Damit will ich sagen, dass für uns Menschen in den letzten Jahren/Jahrzehnten die Entwicklungen im Zeitraffer vor sich gingen. Wir müssen flexibel sein, ob wir wollen, oder nicht. 😉
Ist es nicht fast eine logische Konsequenz, dass man sich nun auch nicht mehr zufrieden gibt mit seinem natürlichen Körper? Auch hier will man ausreizen was möglich ist.
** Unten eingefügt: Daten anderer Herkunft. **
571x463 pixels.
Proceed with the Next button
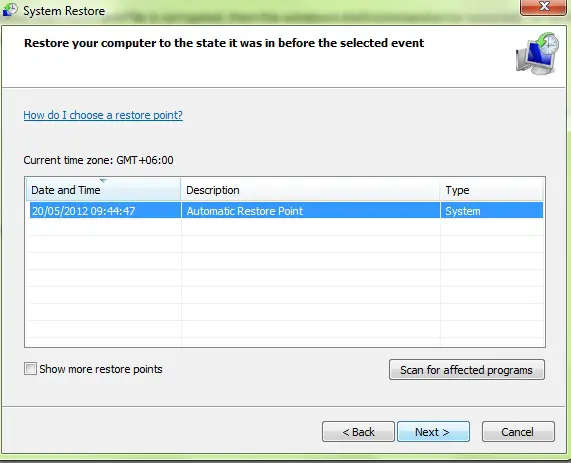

Darin sehe ich natürlich auch die Gefahren, daher sind Diskussionen über das Für und Wider enorm wichtig.
Ich melde mich ein anderes Mal wieder, vielleicht entsteht ja noch eine lebhaftere Diskussion zu diesem wichtigen Thema.
Nun wünsche ich aber allen einen wunderschönen 1. Advent und wieder ein wenig altmodische Besinnlichkeit in unserer schnelllebigen Welt. 🙂
Liebe Grüße nach Köln aus dem eisigen München,
Bettina
Liebe Bettina!
Also niemals klingt bei Dir irgendetwas überheblich! 🙂
Bei allem Fortschritt, den Du hier so spannend schilderst, betrifft aber doch nichts davon diese beunruhigende Entwicklung, dass Schönheitsfehler bei uns Frauen – wir sind in erster Linie betroffen – zusehends mit einem charakterlichen Defizit in Verbindung gebracht werden und darum immer schwerer auszuhalten sind.
Vielleicht ist das der Preis der Fortschritts, der Multimediawerbung, die mit ihm einhergeht und auch der globalen Vereinheitlichung der Schönheitsideale. Und vielleicht erwächst als Antwort, als Reaktion auf diese Entwicklung dann irgendwann wieder ein anderes Selbstwertgefühl, dass diesem Druck stadtzuhalten vermag. Wer weiß? Das wäre eine Form der Flexibilität, die mir gefallen würde.
Und nun wünsche ich Dir noch einen wunderschönen 2. Adventsabend. Die Woche ist gerast! Leider.
Und Grüße aus dem heute nicht nur eisigen, sondern auch verschneiten Köln. Köln freut sich auf Dich!